To foil this type of solution, Hermann and co anonymize the dataset by replacing the actors in sentences with a generic description. An example of some original text from the Daily Mail is this: The BBC producer allegedly struck by Jeremy Clarkson will not press charges against the “Top Gear” host, his lawyer said Friday. Clarkson, who hosted one of the most-watched television shows in the world, was dropped by the BBC Wednesday after an internal investigation by the British broadcaster found he had subjected producer Oisin Tymon “to an unprovoked physical and verbal attack.”
An anonymized version of this text would be the following:
The ent381 producer allegedly struck by ent212 will not press charges against the “ent153” host, his lawyer said friday. ent212, who hosted one of the most – watched television shows in the world, was dropped by the ent381 wednesday after an internal investigation by the ent180 broadcaster found he had subjected producer ent193 “ to an unprovoked physical and verbal attack .”
In this way it is possible to convert the following Cloze-type query to identify X from “Producer X will not press charges against Jeremy Clarkson, his lawyer says” to “Producer X will not press charges against ent212, his lawyer says.”
And the required answer changes from “Oisin Tymon” to “ent212.”
In that way, the anonymized actor is only possible to identify with some kind of understanding of the grammatical links and causal relationships between the entities in the story.
The resulting database is vast, consisting of 110,000 articles from CNN and 218,000 articles from the Daily Mail website.
Having created this kind of database for the first time, Hermann and co can’t resist using it to put several machine learning techniques through their paces.
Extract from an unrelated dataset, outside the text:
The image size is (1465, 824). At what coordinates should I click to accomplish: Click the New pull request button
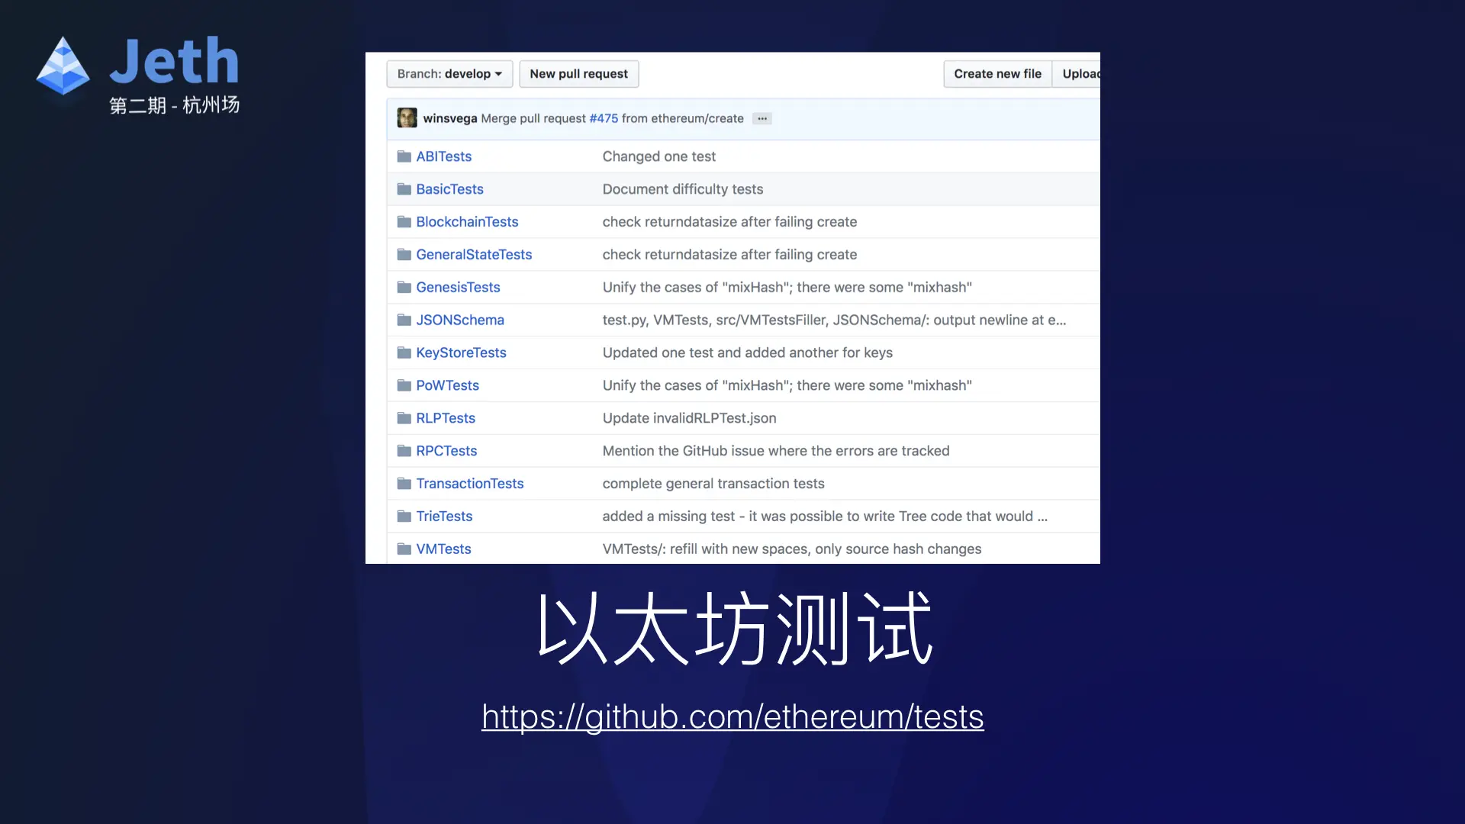pyautogui.click(x=578, y=74)
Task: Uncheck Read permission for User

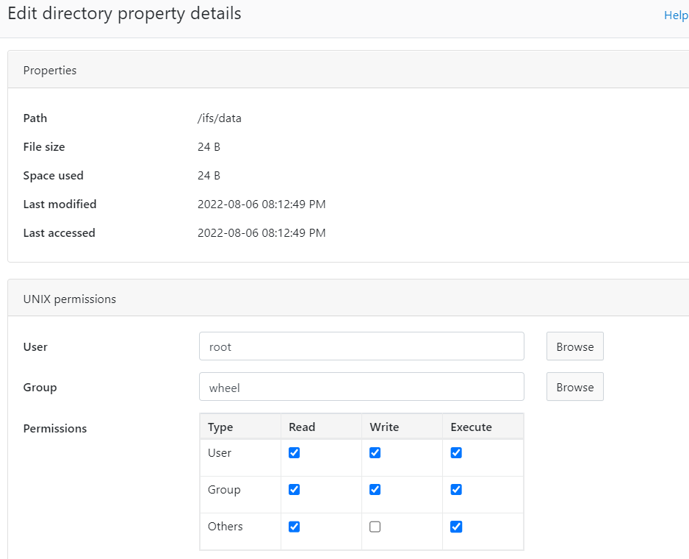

They compare conventional natural language processing techniques, such as measuring the distance between combinations of words, and more modern neural network approaches.
The results clearly show how powerful neural nets have become. Hermann and co say the best neural nets can answer 60 percent of the queries put to them. They suggest that these machines can answer all queries that are structured in a simple way and struggle only with queries that have more complex grammatical structures.
There are some caveats of course. The most obvious is that articles from the Daily Mail and CNN have a very specific underlying structure that differs from other nonjournalistic forms of writing. Just how this underlying structure influences the results isn’t clear.
Neither is it clear how these machines compare to human capabilities, something that would be straightforward to find out using services like Mechanical Turk. That would put in context DeepMind’s claim, implied in the title of its paper, that these machines are learning to comprehend what they read.
Nevertheless, this is interesting work that sets the scene for some fascinating developments in the near future. Machine reading is coming; the only question is how quickly.